Es la realidad histórica de España, ante la que no se puede cerrar los ojos. Pero ha llegado un momento, y la situación en Cataluña no es el único motivo, en el que lo que se consiguió en la Transición precisa de un cambio en profundidad. El diagnóstico ya se ha realizado, ya existe una literatura especializada. Lo apuntó en 2013 Santiago Muñoz Machado en su Informe sobre España, repensar el Estado o destruirlo. Señala el catedrático de Derecho Administrativo que el actual Estado es inviable desde el punto de vista jurídico-técnico. Se refiere al problema territorial, pero no como el principal. Hay muchos otros, como se ha podido comprobar en el último año con la pandemia del Covid, con disfunciones en la gobernabilidad por parte de las comunidades autónomas y en la relación que deben tener entre ellas y con el Gobierno central.
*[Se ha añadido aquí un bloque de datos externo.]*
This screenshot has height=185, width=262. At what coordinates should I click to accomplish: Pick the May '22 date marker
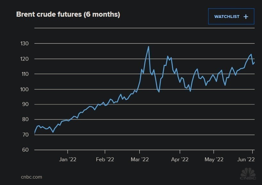(214, 159)
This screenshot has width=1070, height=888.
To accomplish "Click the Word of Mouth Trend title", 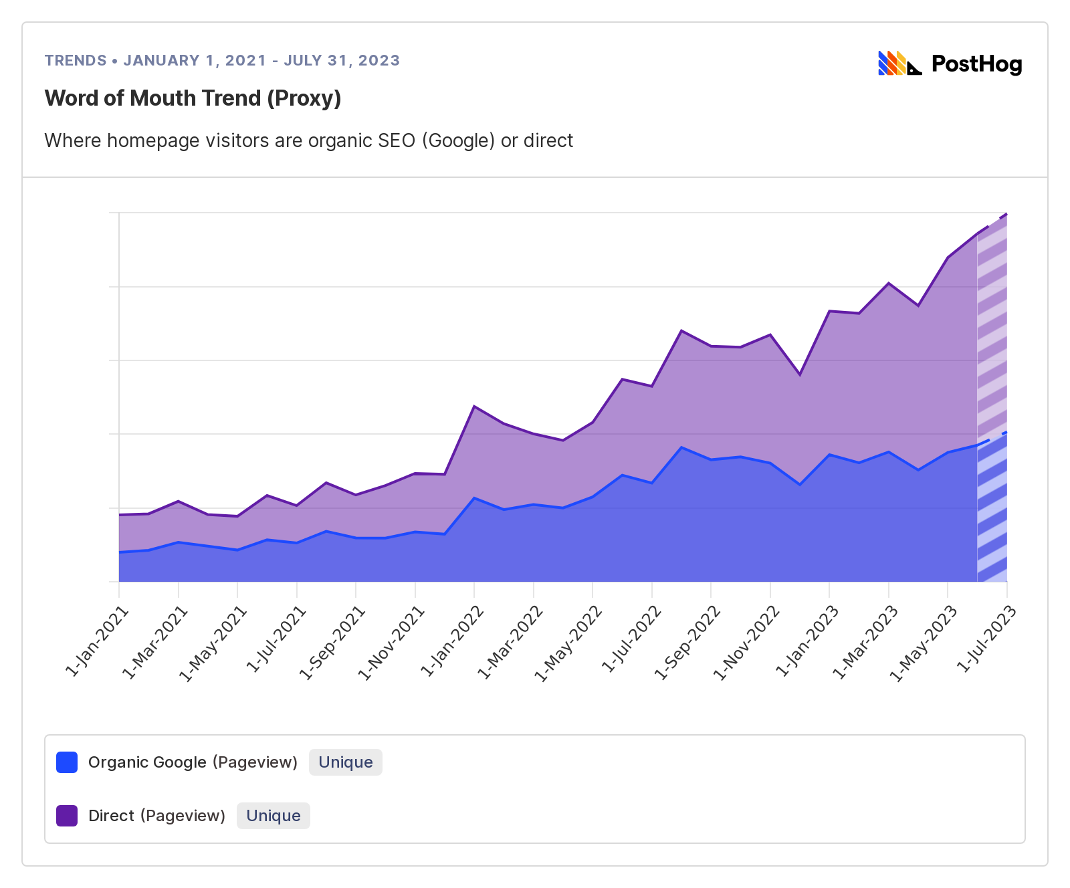I will tap(193, 98).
Sacar pecho de la Constitución y de la Transición es un deber de todos los españoles, porque fue una operación que salió bien y permitió el progreso social y económico de sus ciudadanos. Pero no se puede caer en el inmovilismo, porque la evidencia empírica constata que necesita importantes retoques. Y es ahí donde el PP debería alzar la voz con una propuesta que pudiera consensuar con el PSOE. Existe un denominador común entre los dos grandes partidos, aunque es cierto que esa reforma tampoco se podría afrontar si fracasa en territorios como el País Vasco o Cataluña. Pero podrían intentarlo, porque los ciudadanos de esos dos territorios también escuchan y reclaman que se ofrezcan alternativas sobre la mesa. También los nacionalistas, que han visto cómo los proyectos independentistas son un brindis al sol.
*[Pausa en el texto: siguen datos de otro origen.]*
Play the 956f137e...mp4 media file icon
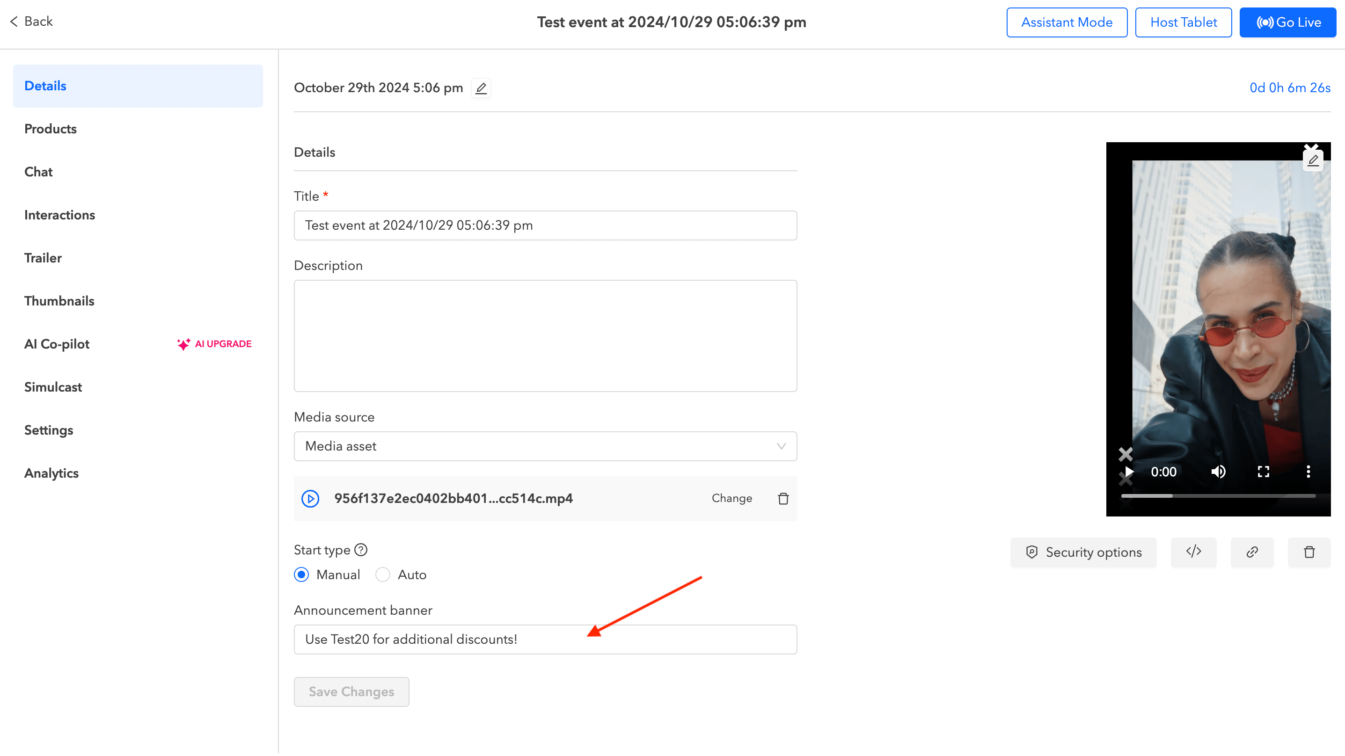 tap(310, 499)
El profesor Alberto López Basaguren, otra gran referencia para los que defienden un proyecto federal para España --que sería la culminación del actual Estado autonómico, se le llame así o con otro nombre-- tiene claro lo que desean los nacionalistas periféricos: “Los partidos nacionalistas han apostado por rechazar el federalismo porque prefieren un mal sistema de autogobierno autonómico, así lo pueden desacreditar de forma permanente, como argumento de fuerza para mantener vivo su sueño, mientras les importa muy poco que su opción táctica nos lleve al fracaso más absoluto”. Lo cita Jordi Mercader en un magnífico libro, El Pla Necker, una via d’urgència per fer l’Espanya federal. ¿Se puede decir mejor lo que ocurre tras las palabras de Basaguren?
Pablo Casado tiene la vista puesta en la convención del PP en octubre. Asegura que en el partido hay ideas, propuestas y que van en la línea de modernizar España. Pero el líder del PP debe ser más claro y más directo, y entender que aunque Pedro Sánchez sea --como dirigente político-- lo peor que quiera pronunciar, representa al PSOE y al actual Gobierno. Y que el PP debe lograr acuerdos con los socialistas y ser valiente y aceptar esa realidad de España.
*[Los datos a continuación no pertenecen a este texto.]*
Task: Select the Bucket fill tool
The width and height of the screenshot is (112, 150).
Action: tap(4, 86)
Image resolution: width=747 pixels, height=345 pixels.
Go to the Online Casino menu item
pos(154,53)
Se superará la actual coyuntura con el Gobierno de Pere Aragonès, o se buscará o no un acomodo para Carles Puigdemont. Gustarán más o menos las formas y el fondo de Oriol Junqueras, pero en Cataluña habrá una parte considerable de su sociedad que querrá un estatus diferente. Y no se trata de “contentamientos”, ni de “venderse a los nacionalistas”, ni de ser “moneda de cambio”. Se trata de rehacer --y a muchos nacionalistas no les gustará nada-- el actual Estado autonómico.
¿Por qué el PP no puede ser un partido que apueste por una España federal, con sus características propias? Ese es el reto que debería asumir el PP, y por eso Pablo Casado es vital para la España que viene.